Avec la multiplication des crises sociales et politiques, un spectre — qu’on aurait pu croire relégué aux oubliettes de l’histoire — semble avoir fait retour dans notre société de l’information et de la communication : celui du « complot ». Spectre souvent imaginaire, comme l’est par définition tout spectre, mais non moins difficile, semble-t-il, à exorciser. Il est vrai que le mot complotisme permet depuis peu de nommer et identifier la tendance délirante, voire soi-même manipulatrice, consistant à (faire) voir sous les faits les plus « naturels » la machination d’une puissance occulte. Reste que le perfectionnement et le détournement des technologies de l’information rend aujourd’hui la limite entre « info » et « intox » parfois si difficile à saisir que ce mot même n’est pas sans prêter à équivoque, voire à une inquiétante réversibilité par rapport à ceux de « complot » et « comploteur »sur lesquels il a été formé : est-il sûr, par exemple, qu’un enquêteur authentique (du type « lanceur d’alerte ») puisse encore dénoncer un complot véritable sans s’exposer lui-même au soupçon de « complotisme » ?

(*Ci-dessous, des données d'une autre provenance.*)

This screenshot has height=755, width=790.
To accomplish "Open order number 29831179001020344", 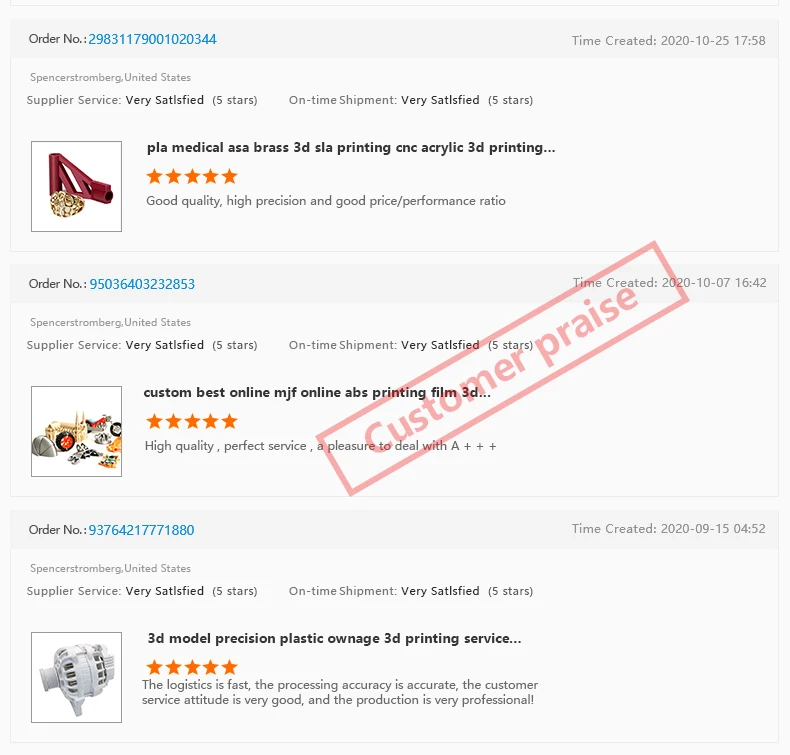I will point(152,39).
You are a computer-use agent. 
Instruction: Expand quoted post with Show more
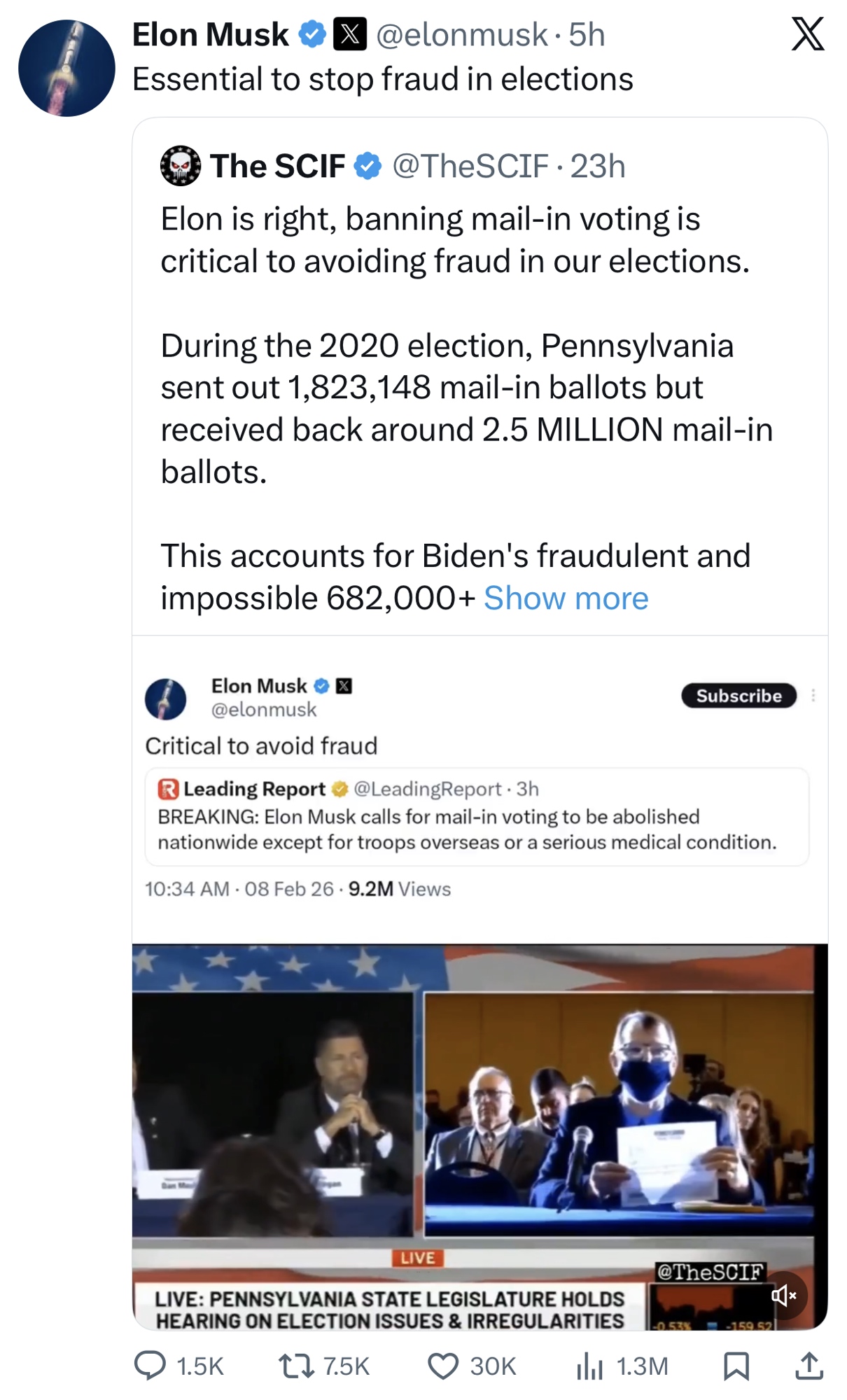tap(566, 598)

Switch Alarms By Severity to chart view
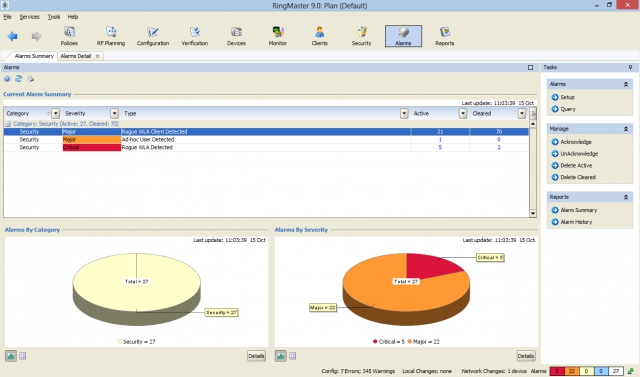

Face à ce contexte prompt aux amalgames et aux renversements spéculaires, le cours fera le choix de tourner le dos à l’actualité récente pour replacer la triade (« complot », « comploteur », « complotisme ») dans une double perspective (historique et analytique), en examinant ces figures à travers divers types de documents empruntés aux arts des textes et de l’image (théâtre, littérature, cinéma).